======== Provided data

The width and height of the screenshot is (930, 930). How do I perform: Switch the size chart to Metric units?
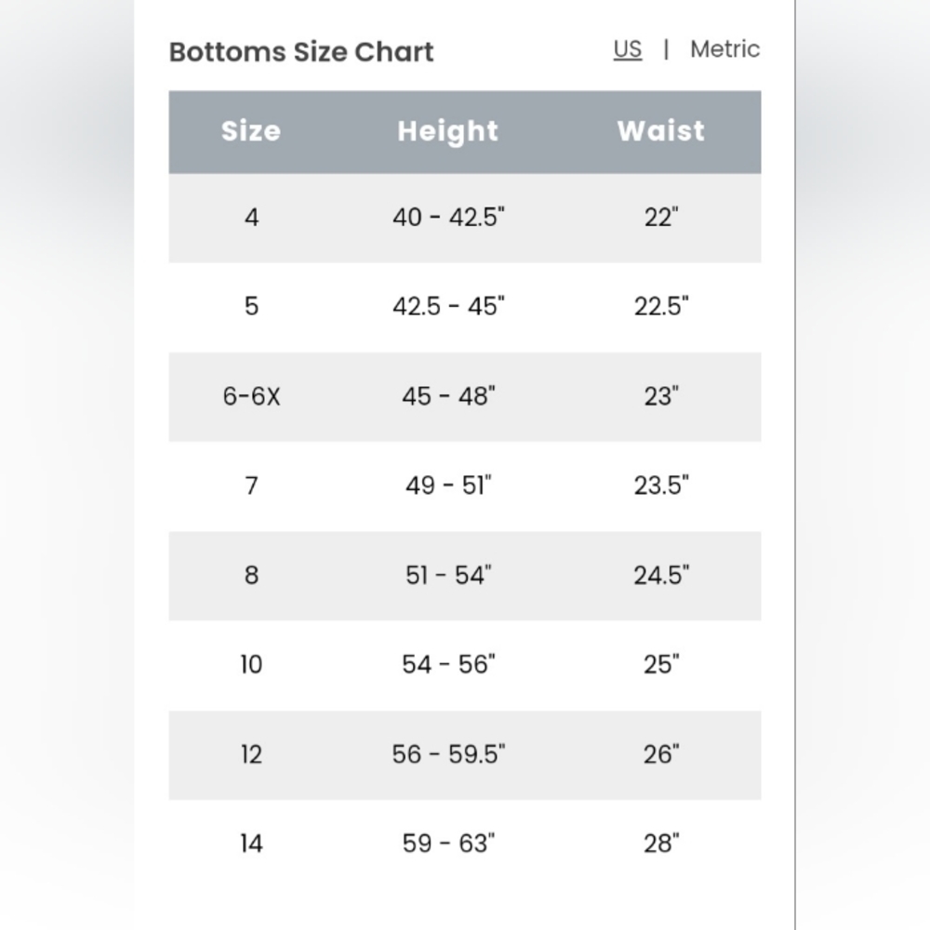click(724, 49)
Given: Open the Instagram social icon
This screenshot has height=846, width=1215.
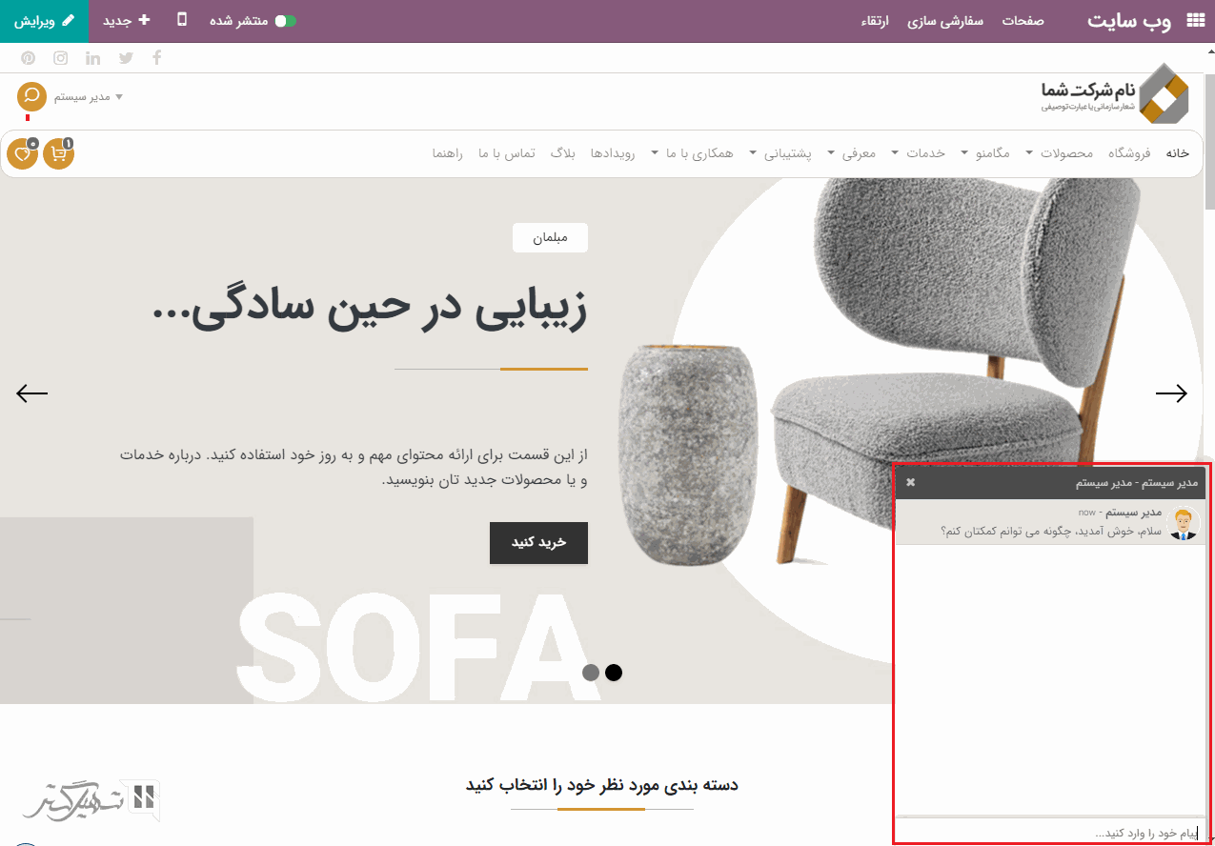Looking at the screenshot, I should point(60,58).
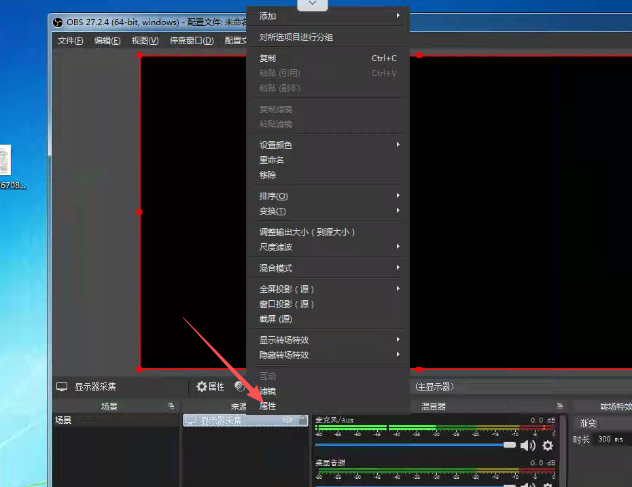Select 场景 item in scenes list
The height and width of the screenshot is (487, 632).
(x=64, y=420)

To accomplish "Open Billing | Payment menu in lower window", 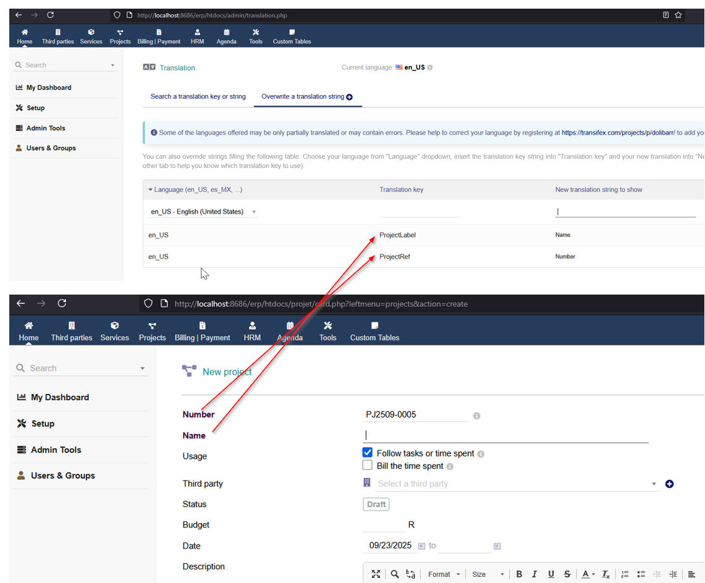I will click(202, 331).
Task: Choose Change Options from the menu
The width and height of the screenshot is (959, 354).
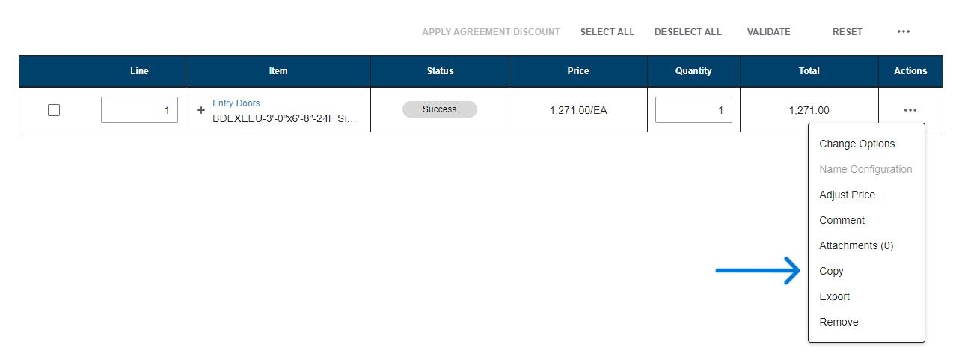Action: pyautogui.click(x=857, y=144)
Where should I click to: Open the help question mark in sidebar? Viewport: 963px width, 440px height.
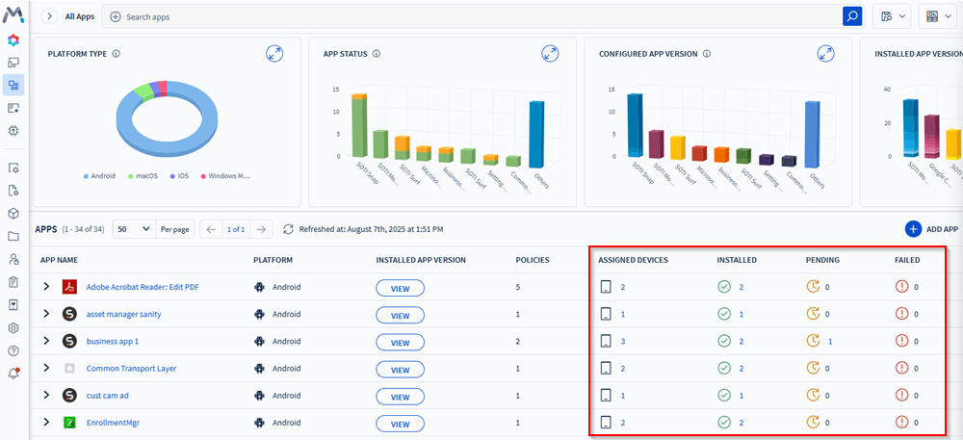point(13,350)
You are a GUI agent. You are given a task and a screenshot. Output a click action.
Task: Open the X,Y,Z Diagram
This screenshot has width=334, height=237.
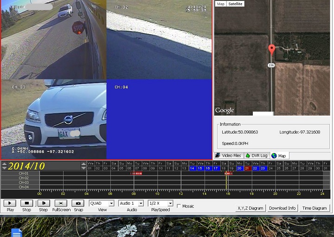pos(250,208)
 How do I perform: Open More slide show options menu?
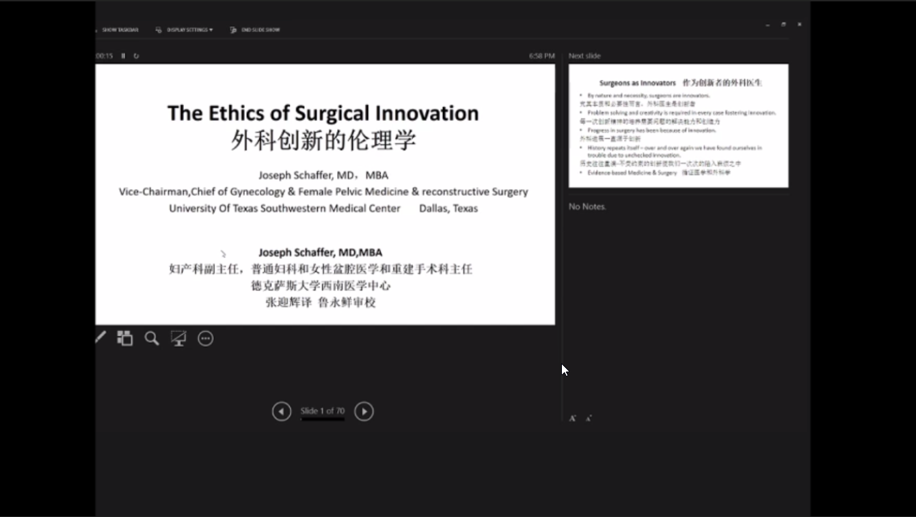pyautogui.click(x=205, y=338)
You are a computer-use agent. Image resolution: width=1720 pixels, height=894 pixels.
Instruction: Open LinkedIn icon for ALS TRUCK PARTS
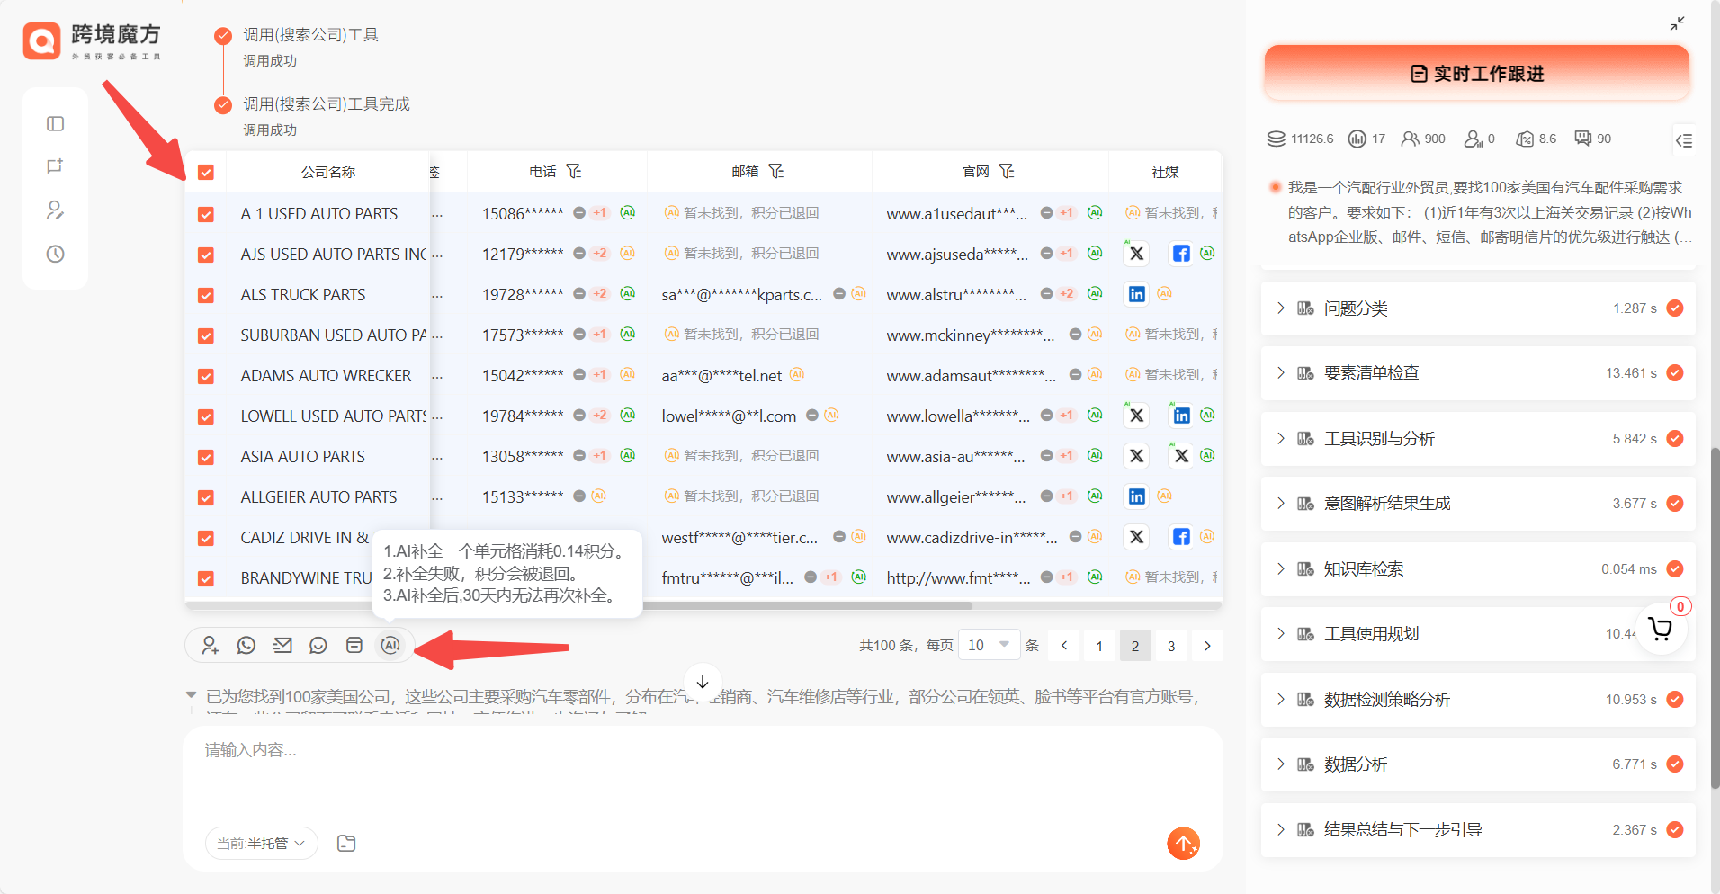tap(1137, 294)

================

**Exercise prompt**. The answer must be the exact lines from the line with "Where should I" to the final line of the data, both ends included, with no pictures.

**Your solution**.
Where should I click to: Open the help question mark in sidebar? Viewport: 963px width, 440px height.
point(13,350)
You are a GUI agent. You are given a task and a screenshot. Output a click action.
Task: Open the X,Y,Z Diagram
This screenshot has width=334, height=237.
pos(250,208)
 How do I perform: Open More slide show options menu?
pyautogui.click(x=205, y=338)
You are a computer-use agent. Image resolution: width=1720 pixels, height=894 pixels.
Instruction: Open LinkedIn icon for ALS TRUCK PARTS
tap(1137, 294)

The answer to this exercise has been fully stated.